After waking up, those things felt meaningless.
I had been inches away from losing everything.
I had experienced what it felt like to have no control.
And that changes you.
But there was one thing that made me the angriest.
People expected me to be grateful every second.
They would say:
“You’re lucky.”
“You survived.”
“You should be happy.”
And yes…
I was grateful.
I was thankful to be alive.
But survival doesn’t erase trauma.
You can be grateful and still be angry.
You can be thankful and still struggle.
You can love the people who saved you and still hate what happened to you.
Both things can exist at the same time.
That was something I had to learn.
For months after waking up, I struggled with a question:
Why me?
Why did this happen?
Why was I given another chance?
At first, I thought surviving meant I had to find some huge purpose.
Some incredible reason.
But eventually, I realized something simpler.
Maybe surviving wasn’t about becoming someone extraordinary.
Maybe it was about appreciating ordinary moments.
A conversation with someone you love.
A walk outside.
A normal morning.
A simple meal.
Things I used to ignore.
Things I thought would always be there.
Now they felt like gifts.
Because I knew something most people don’t understand.
Life doesn’t always announce when it is about to change.
There is no warning.
No countdown.
No final message telling you:
“Enjoy this moment because it is your last normal one.”
That is why I tell my story.
Not because I want people to feel sorry for me.
Not because I want people to think I am special.
I tell it because there are people lying in hospital beds right now.
People whose families are wondering if they can hear them.
People who might still be fighting silently.
And I want them to know something.
I was there.
I was listening.
I was fighting.
Even when everyone thought I was gone.
And if someone you love is unconscious, talk to them.
Tell them you love them.
Tell them stories.
Hold their hand.
Because even if they cannot answer…
you never know what part of them is still there.

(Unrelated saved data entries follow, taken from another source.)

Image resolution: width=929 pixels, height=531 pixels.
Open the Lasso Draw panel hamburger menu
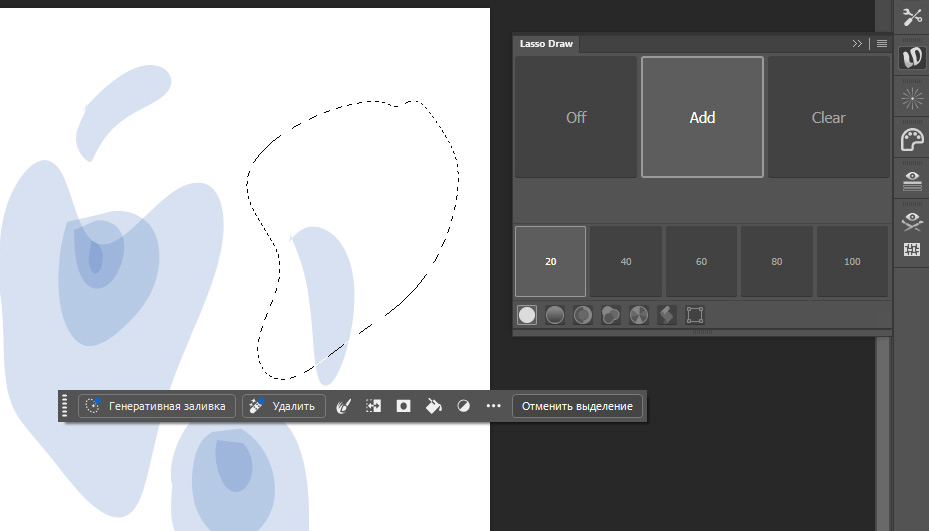[881, 44]
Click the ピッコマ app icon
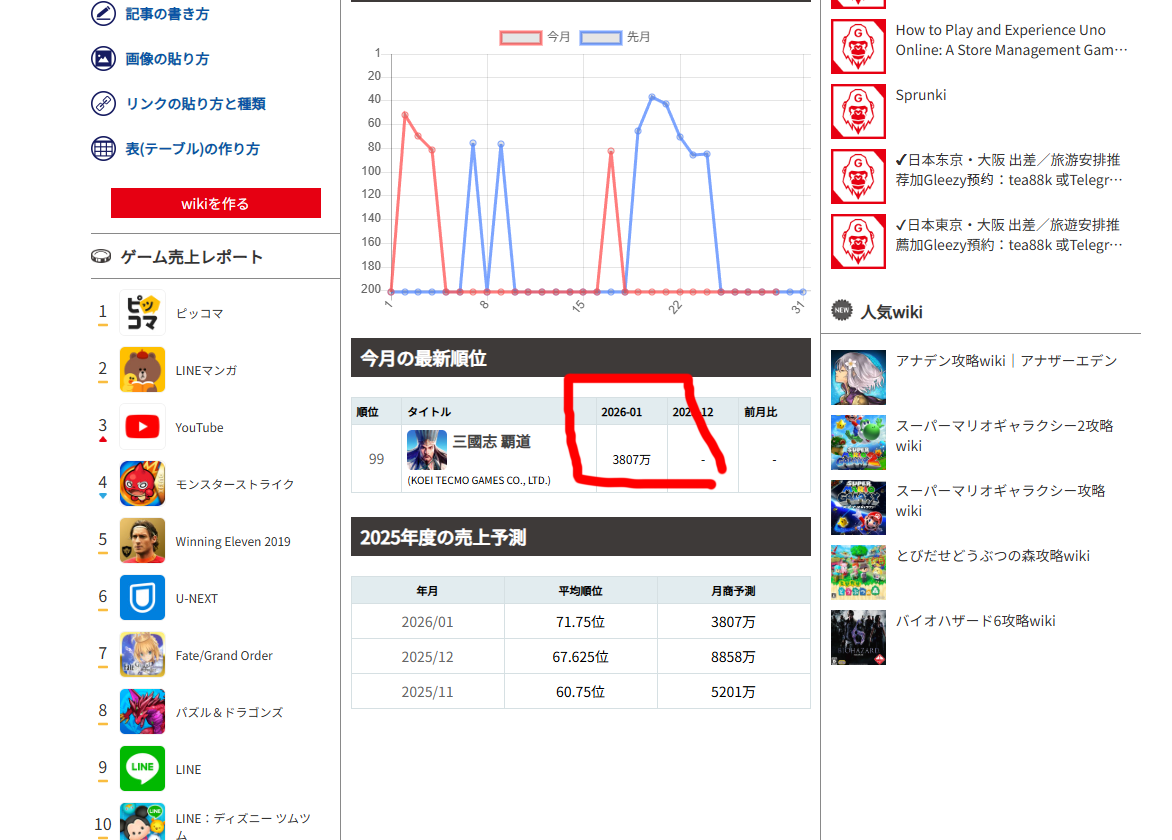Viewport: 1172px width, 840px height. pos(142,313)
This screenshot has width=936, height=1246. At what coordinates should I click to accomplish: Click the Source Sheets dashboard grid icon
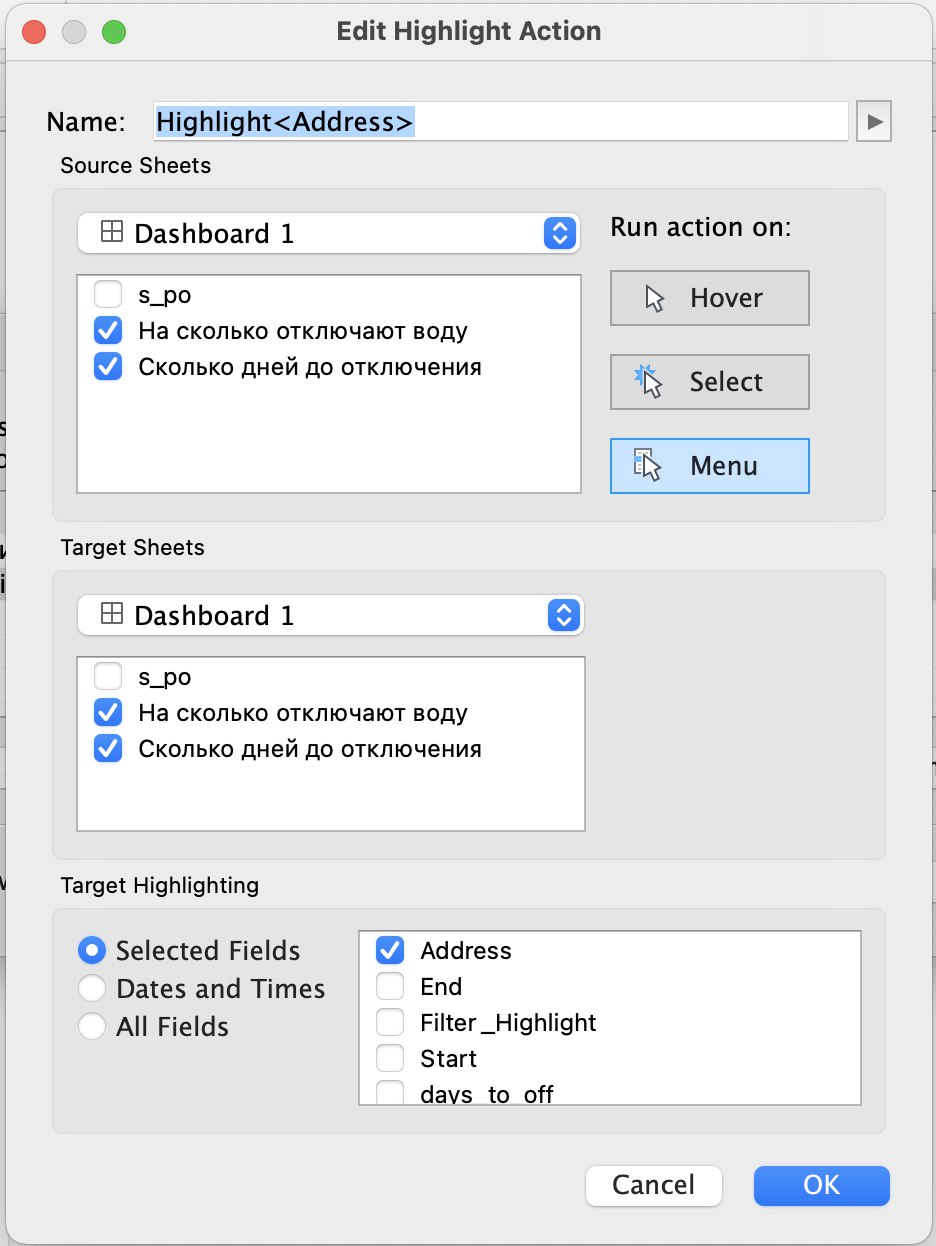coord(113,233)
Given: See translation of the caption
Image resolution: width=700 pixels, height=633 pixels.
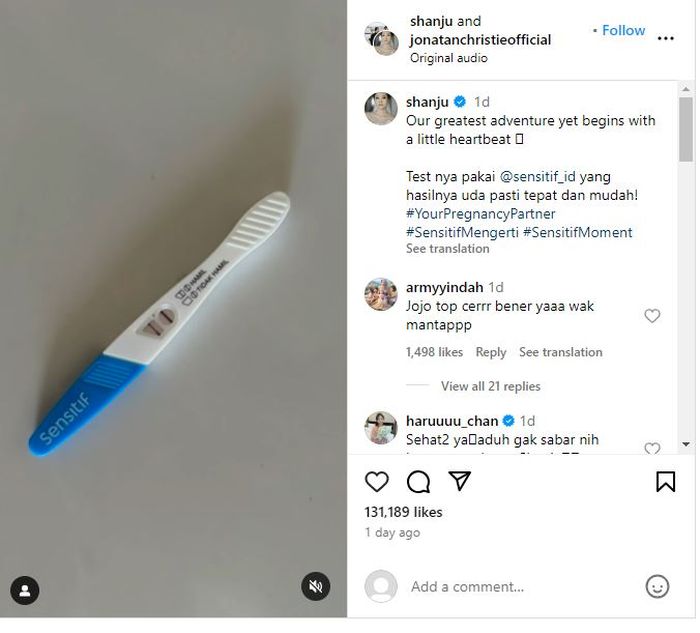Looking at the screenshot, I should [448, 249].
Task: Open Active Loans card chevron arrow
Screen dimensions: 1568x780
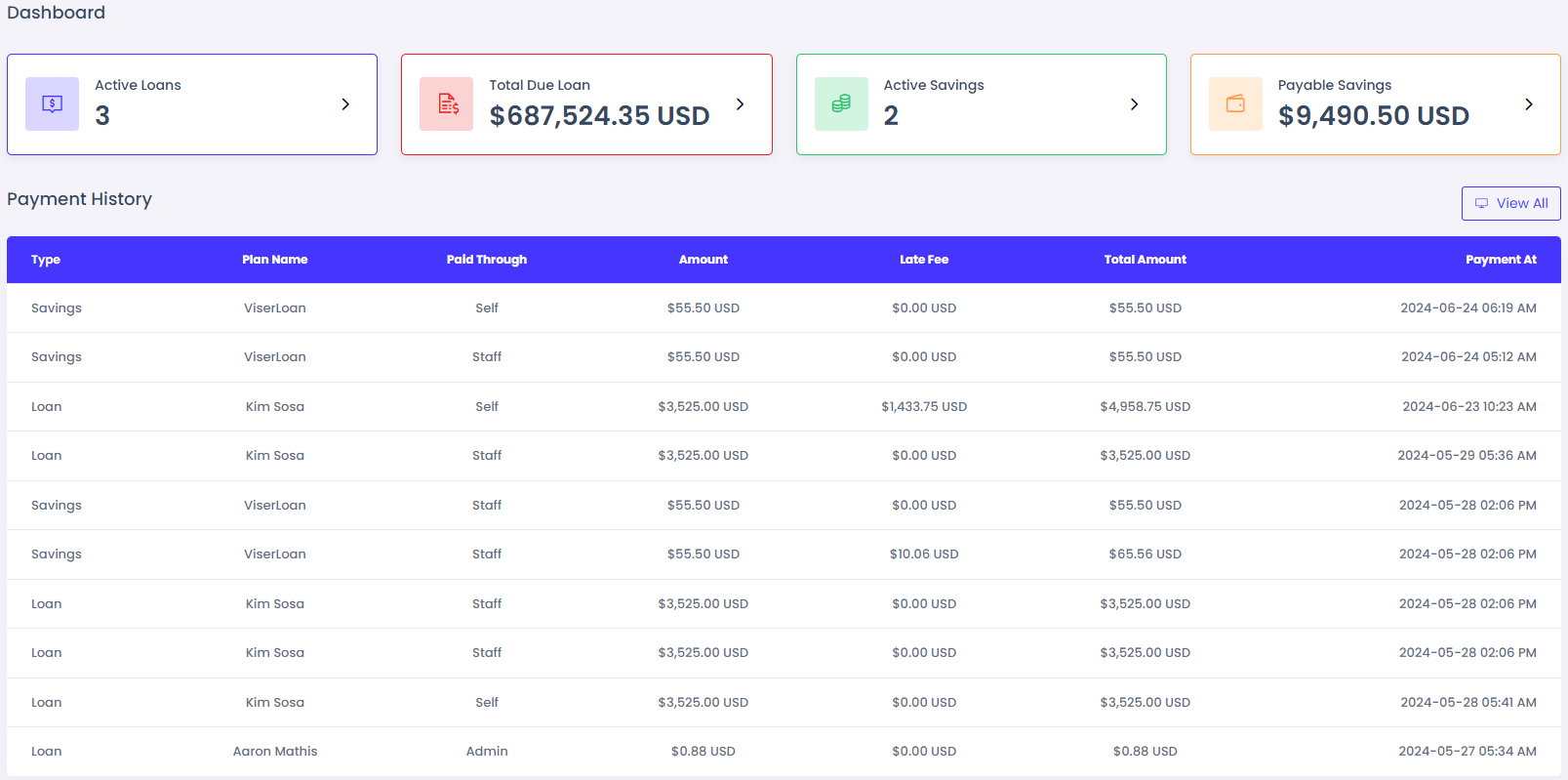Action: coord(345,104)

Years later, people still ask me the same question:
“Did you see anything when you were in the coma?”
They want some incredible answer.
They want me to describe another world.
A bright light.
Something impossible.
But the truth is much more complicated.
The most shocking thing I discovered was not what I saw.
It was what I felt.
I learned that a person can be trapped between life and death…
and still be a person.
I learned that the human mind can survive in ways we don’t fully understand.
And I learned that coming back from a coma is not about opening your eyes.
It’s about finding yourself again.
Piece by piece.
Memory by memory.
Breath by breath.
Because I wasn’t gone.
I was still there.
I just needed someone to believe it.
The question I still ask everyone who hears my story is this:
If someone you loved was lying unconscious and doctors weren’t sure they could hear you… would you still talk to them? Would you still tell them everything you wanted them to know?
Tell me your thoughts. Because sometimes, the words we say when someone cannot answer may be the words that bring them back.